• [THE TASK]:
The records that follow must be printed exactly as they are.

• [EXERCISE DATA]:
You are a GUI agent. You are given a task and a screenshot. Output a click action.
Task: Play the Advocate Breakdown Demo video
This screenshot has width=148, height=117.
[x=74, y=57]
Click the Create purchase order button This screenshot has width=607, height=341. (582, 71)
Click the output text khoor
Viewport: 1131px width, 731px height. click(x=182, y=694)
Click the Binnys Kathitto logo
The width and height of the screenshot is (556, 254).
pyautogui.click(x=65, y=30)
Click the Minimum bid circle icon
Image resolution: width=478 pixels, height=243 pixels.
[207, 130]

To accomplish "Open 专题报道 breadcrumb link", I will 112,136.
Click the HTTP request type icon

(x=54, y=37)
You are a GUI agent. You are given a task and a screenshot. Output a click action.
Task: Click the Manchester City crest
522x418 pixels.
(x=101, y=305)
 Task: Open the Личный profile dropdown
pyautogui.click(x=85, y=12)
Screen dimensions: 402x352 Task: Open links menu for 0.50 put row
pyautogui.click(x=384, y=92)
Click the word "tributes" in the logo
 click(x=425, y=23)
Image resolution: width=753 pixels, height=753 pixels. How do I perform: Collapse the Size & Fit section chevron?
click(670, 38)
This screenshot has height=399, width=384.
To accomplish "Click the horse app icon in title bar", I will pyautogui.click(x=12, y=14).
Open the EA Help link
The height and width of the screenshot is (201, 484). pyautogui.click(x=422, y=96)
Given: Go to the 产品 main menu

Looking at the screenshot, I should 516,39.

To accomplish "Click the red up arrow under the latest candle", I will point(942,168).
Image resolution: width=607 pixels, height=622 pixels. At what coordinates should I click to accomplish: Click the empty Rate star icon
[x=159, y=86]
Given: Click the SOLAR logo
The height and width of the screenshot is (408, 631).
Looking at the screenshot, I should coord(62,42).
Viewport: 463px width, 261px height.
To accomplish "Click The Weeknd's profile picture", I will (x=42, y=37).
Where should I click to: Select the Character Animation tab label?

• [SOLUTION FOR THIS TASK]:
You are a GUI agent. You are given a task and a screenshot. Output a click action.
Task: Play the Advocate Breakdown Demo video
This screenshot has width=148, height=117.
[x=74, y=57]
Click the Create purchase order button This screenshot has width=607, height=341. (582, 71)
Click the output text khoor
Viewport: 1131px width, 731px height. click(x=182, y=694)
Click the Binnys Kathitto logo
The width and height of the screenshot is (556, 254).
pyautogui.click(x=65, y=30)
Click the Minimum bid circle icon
Image resolution: width=478 pixels, height=243 pixels.
[207, 130]

To accomplish "Open 专题报道 breadcrumb link", I will 112,136.
Click the HTTP request type icon

(x=54, y=37)
You are a GUI agent. You are given a task and a screenshot. Output a click action.
Task: Click the Manchester City crest
522x418 pixels.
(x=101, y=305)
 Task: Open the Личный profile dropdown
pyautogui.click(x=85, y=12)
Screen dimensions: 402x352 Task: Open links menu for 0.50 put row
pyautogui.click(x=384, y=92)
Click the word "tributes" in the logo
 click(x=425, y=23)
Image resolution: width=753 pixels, height=753 pixels. How do I perform: Collapse the Size & Fit section chevron?
click(670, 38)
This screenshot has height=399, width=384.
To accomplish "Click the horse app icon in title bar", I will pyautogui.click(x=12, y=14).
Open the EA Help link
The height and width of the screenshot is (201, 484). pyautogui.click(x=422, y=96)
Given: Go to the 产品 main menu

Looking at the screenshot, I should 516,39.

To accomplish "Click the red up arrow under the latest candle", I will point(942,168).
Image resolution: width=607 pixels, height=622 pixels. At what coordinates should I click to accomplish: Click the empty Rate star icon
[x=159, y=86]
Given: Click the SOLAR logo
The height and width of the screenshot is (408, 631).
Looking at the screenshot, I should coord(62,42).
Viewport: 463px width, 261px height.
To accomplish "Click The Weeknd's profile picture", I will (x=42, y=37).
Where should I click to: Select the Character Animation tab label?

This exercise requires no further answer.